◆ PROBLEM DETAILS: The result is the exact lines from the one containing "You are a computer-use" through the final line of the entries; leave out the pictures.

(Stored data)
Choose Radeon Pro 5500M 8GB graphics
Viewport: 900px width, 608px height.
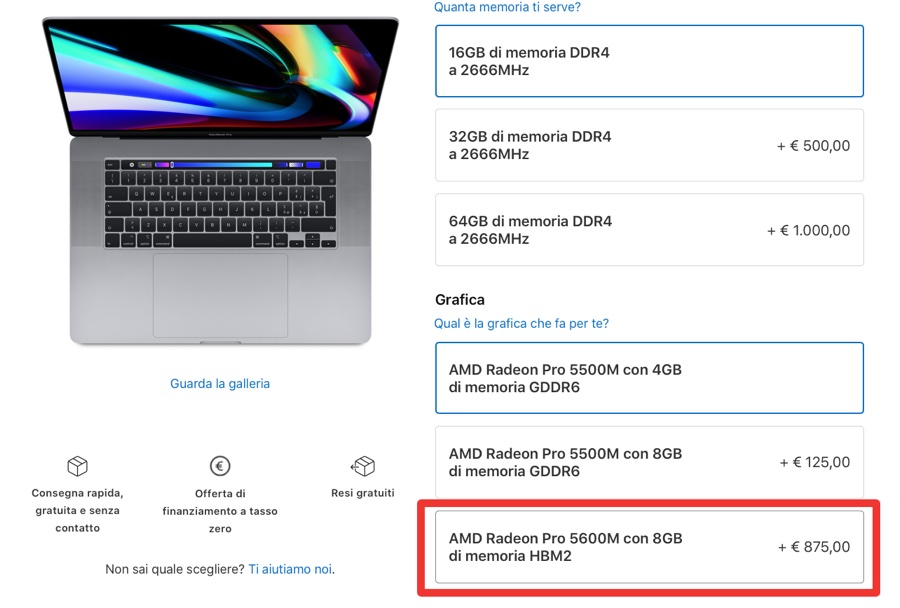649,462
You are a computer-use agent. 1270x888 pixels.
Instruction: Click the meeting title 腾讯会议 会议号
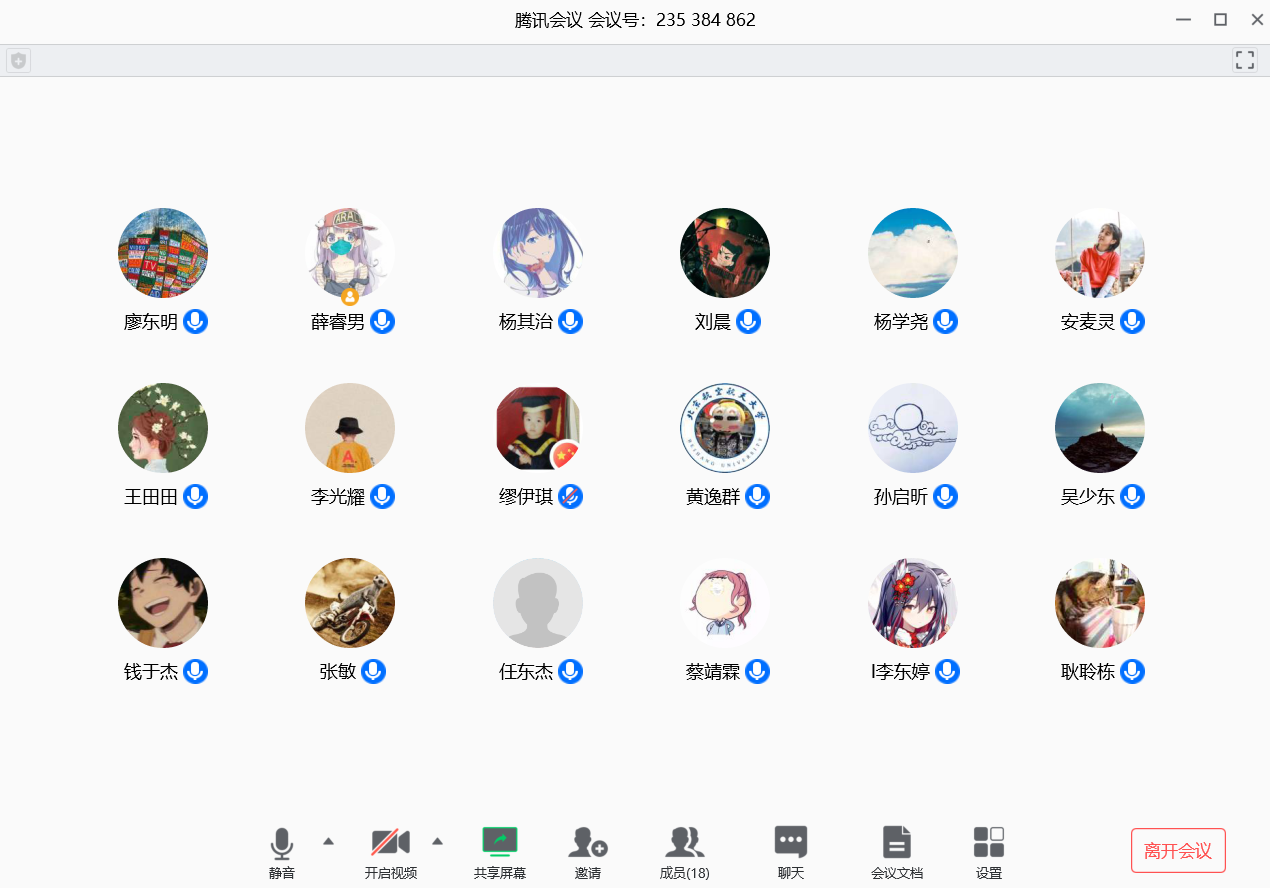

◆ COMPLETED EXERCISE:
You are a computer-use agent. 1270x888 pixels.
Instruction: Click the meeting title 腾讯会议 会议号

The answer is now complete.